I look forward to seeing what Heineken will come up with this year.

Video it

Videos are increasingly appearing on sustainability pages and all the cool companies are doing it. These are generally short, with great visuals and help bring sustainability to life.

Innocent drinks has fun visuals and videos to illustrate all the good it is doing. I particularly like its staff engagement video about recycling. Virgin Media has gone even further in the past with an immersive video as an engagement hook.

DIY reporting

During a sustainability event recently, I heard someone sigh, “Wouldn’t it be great to be able to download just the information you need?” Thankfully, this is becoming more widely available!

On Intel’s corporate responsibility microsite, you can ‘build your own sustainability report’ by downloading the sections you are interested in.

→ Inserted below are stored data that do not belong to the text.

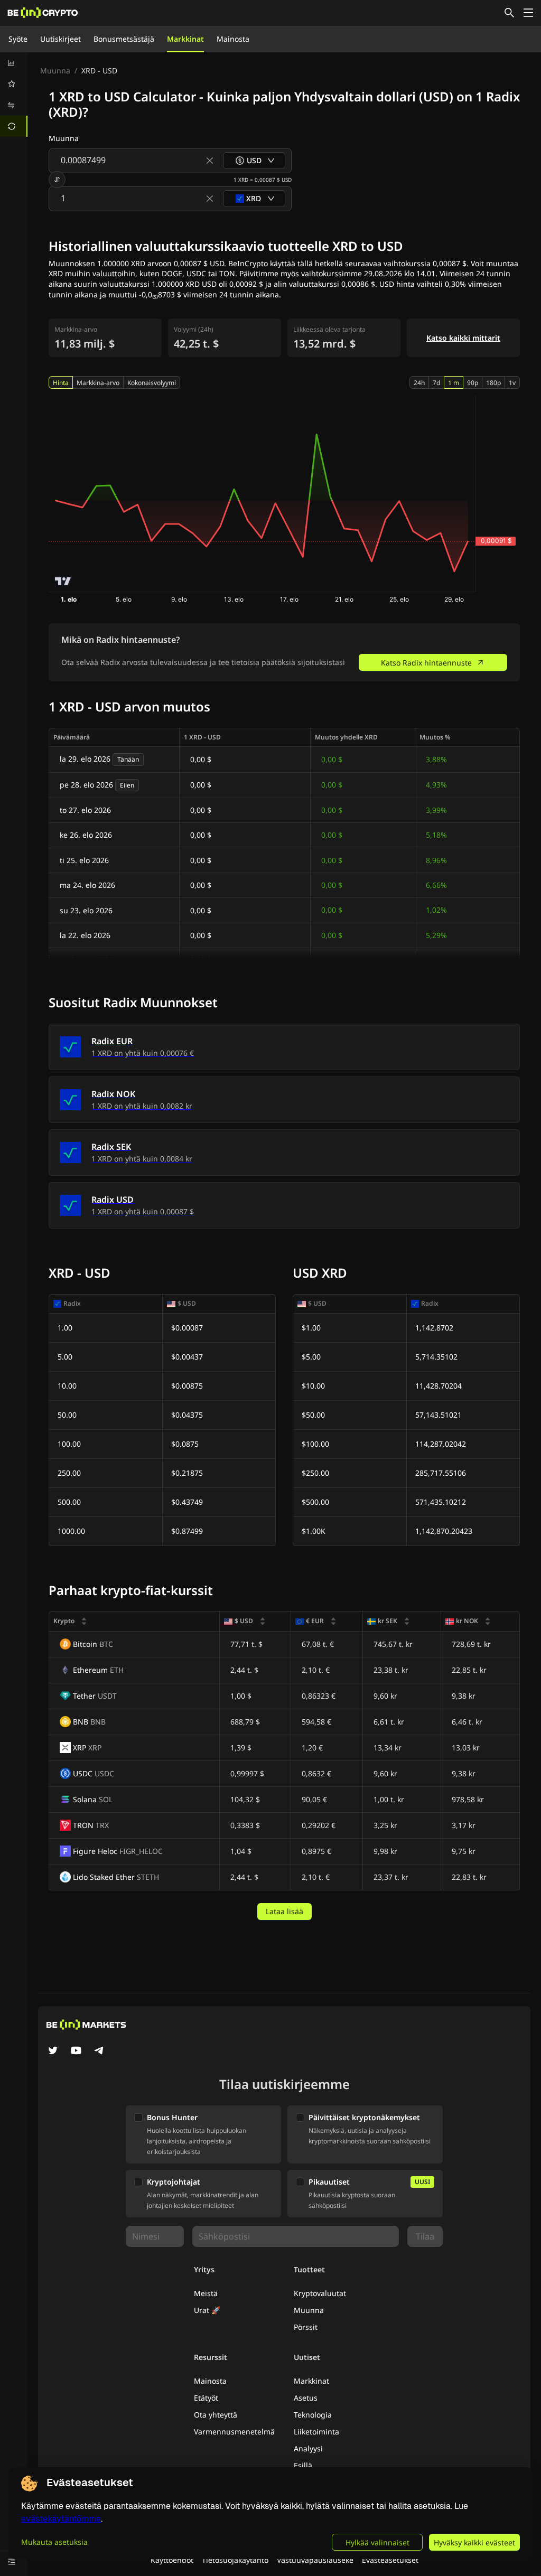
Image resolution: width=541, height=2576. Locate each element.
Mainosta (233, 39)
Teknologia (313, 2415)
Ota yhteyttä (215, 2415)
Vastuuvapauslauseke (315, 2560)
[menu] (13, 94)
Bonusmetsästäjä (124, 39)
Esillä (303, 2465)
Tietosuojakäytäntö (235, 2560)
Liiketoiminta (316, 2432)
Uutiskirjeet (60, 39)
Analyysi (308, 2448)
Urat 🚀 (207, 2310)
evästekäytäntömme (61, 2518)
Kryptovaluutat (320, 2293)
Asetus (306, 2398)
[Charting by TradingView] (63, 581)
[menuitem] (13, 62)
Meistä (206, 2293)
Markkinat (185, 39)
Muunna (55, 70)
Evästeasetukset (390, 2560)
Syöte (17, 39)
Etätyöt (206, 2398)
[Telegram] (99, 2051)
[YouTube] (76, 2051)
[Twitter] (52, 2051)
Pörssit (306, 2327)
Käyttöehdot (172, 2560)
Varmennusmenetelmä (234, 2432)
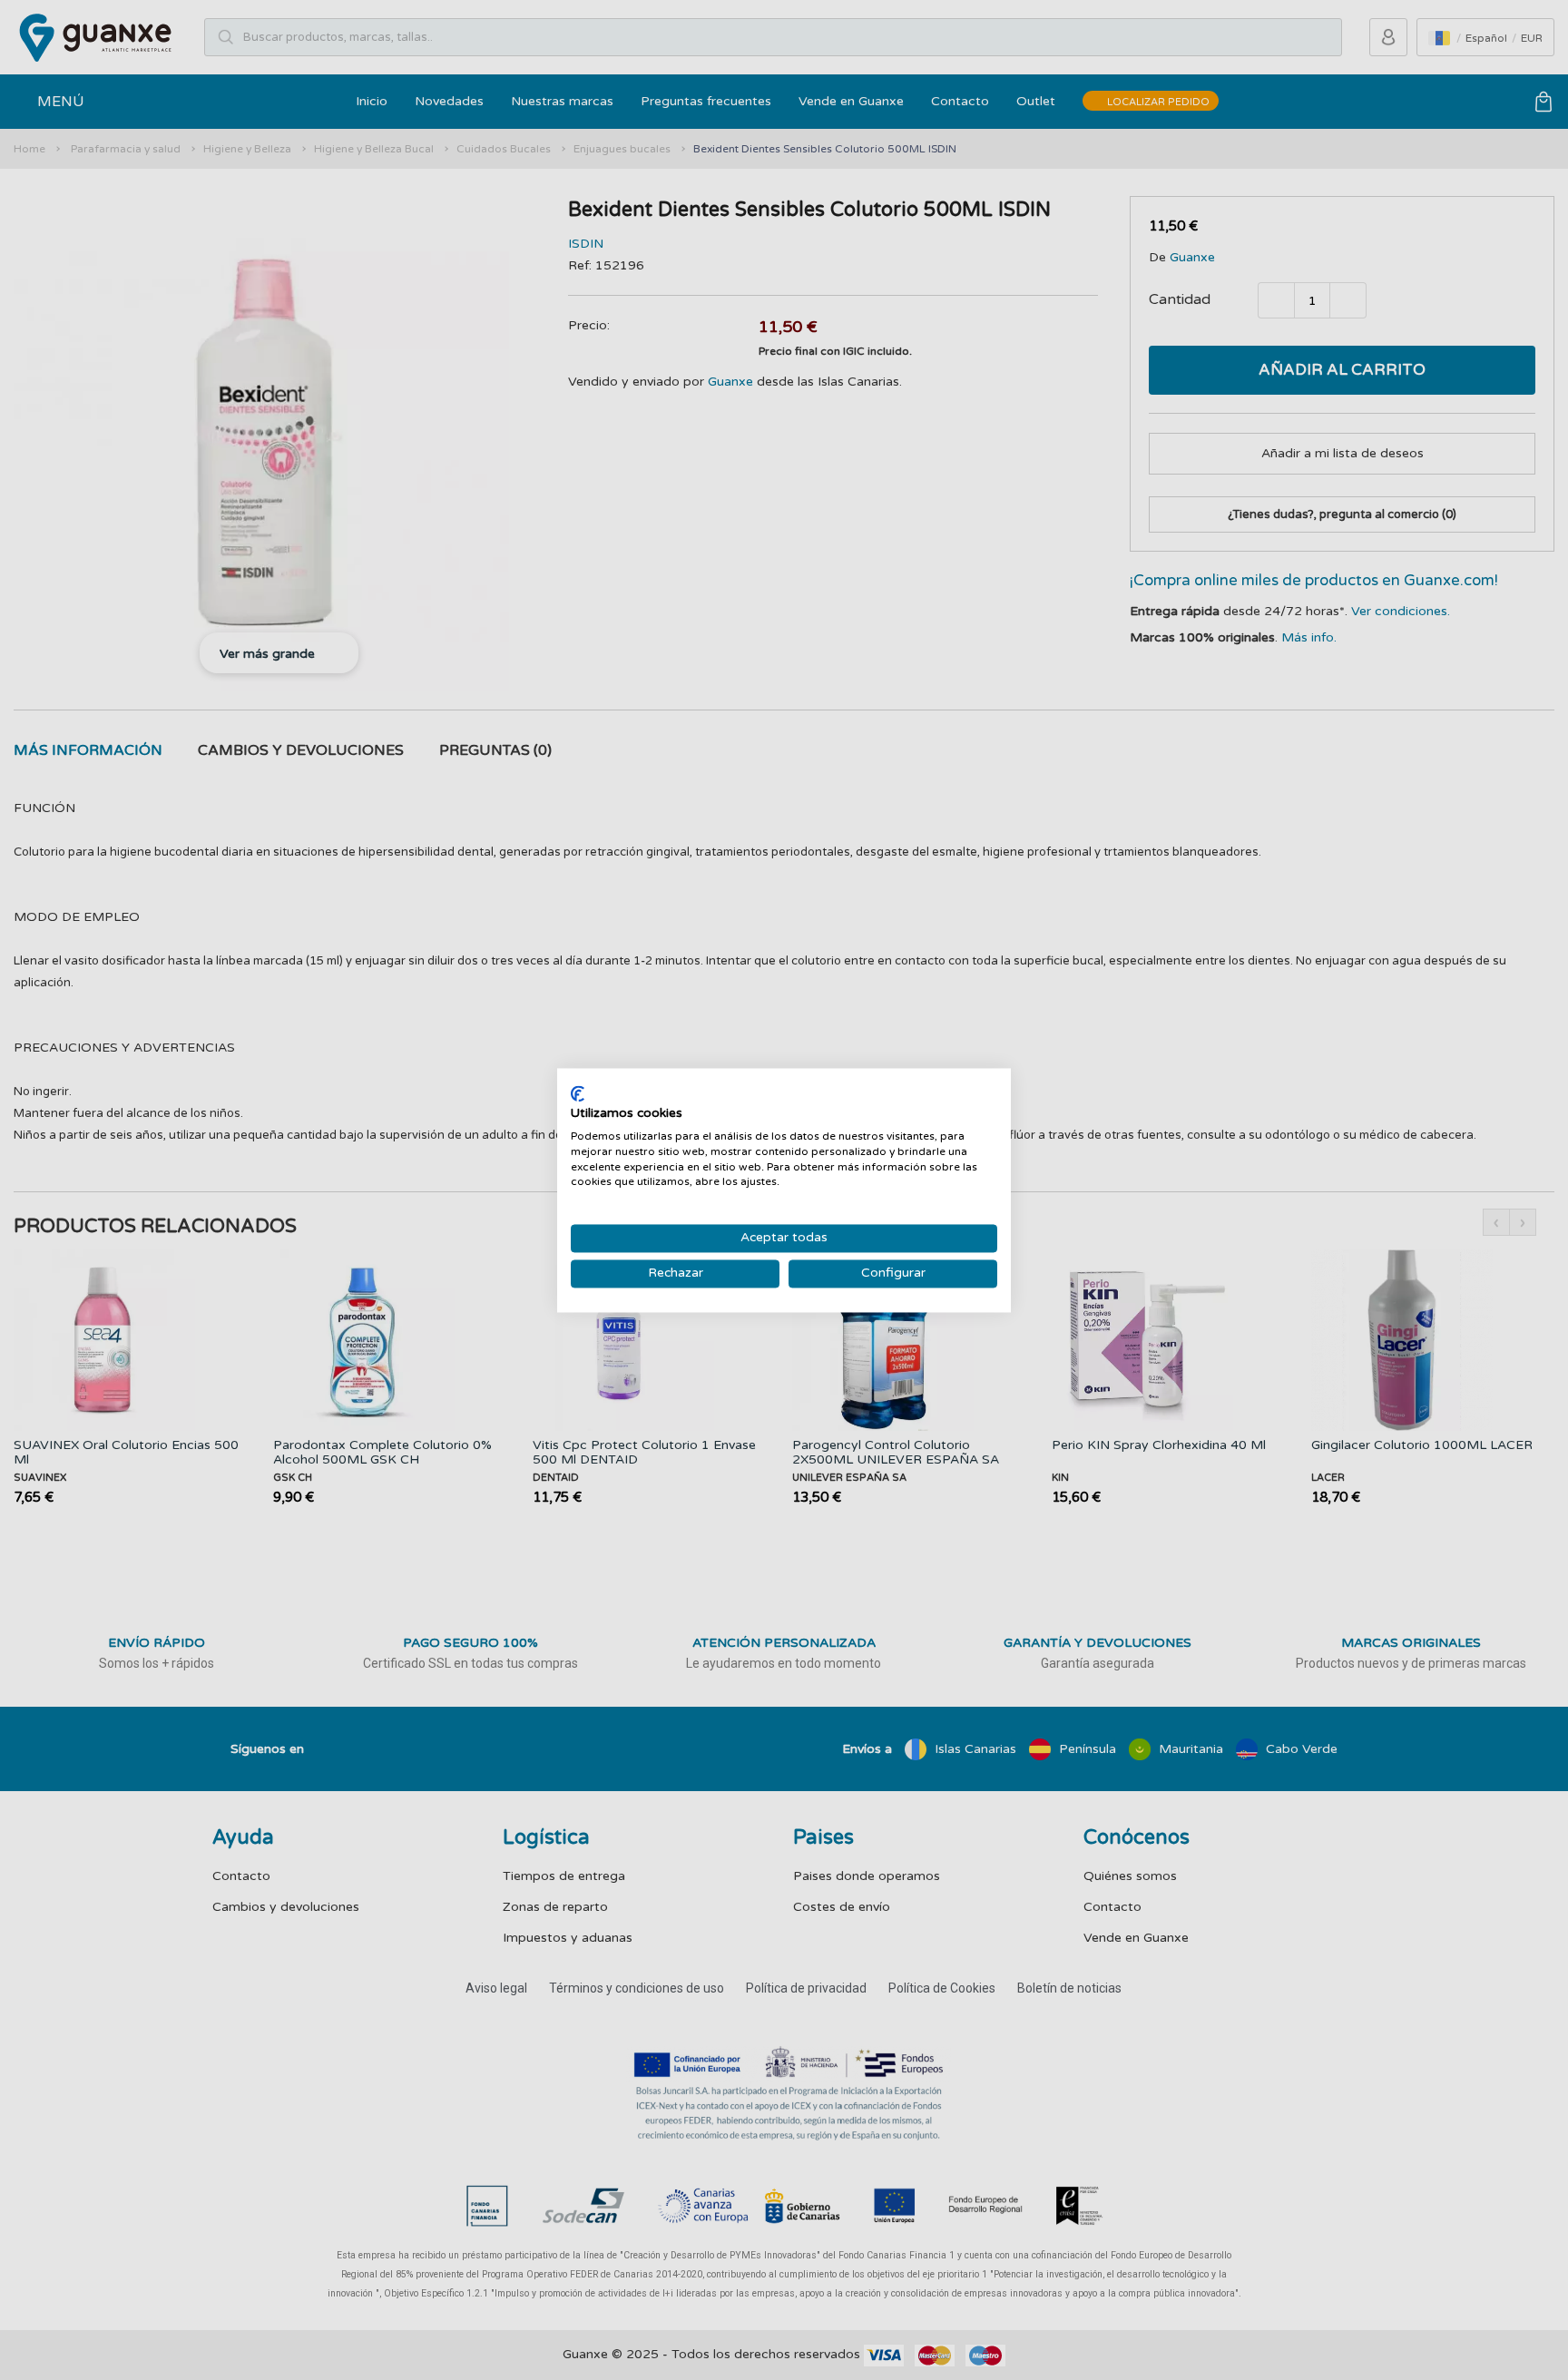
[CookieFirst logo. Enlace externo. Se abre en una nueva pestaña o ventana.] (577, 1093)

Merck and Bosch both offer interactive chart generators, where you can view different charts and select the Key Performance Indicators (KPIs) that interest you.

Bosch goes further by breaking the data down per continent and country. This multiplies the number of graphics you are able to see, without having to see pages and pages of graphs.

Interactive maps

Interactive maps are becoming popular and gaining traction in companies with complex supply chains.

Mosaic uses a ‘giving map’ to track its community investment. Patagonia and Coca-Cola each have sourcing maps, which show where major factories are located and where ingredients are sourced. This helps promote a transparent supply chain and can improve sustainable agriculture practices across the supply chain.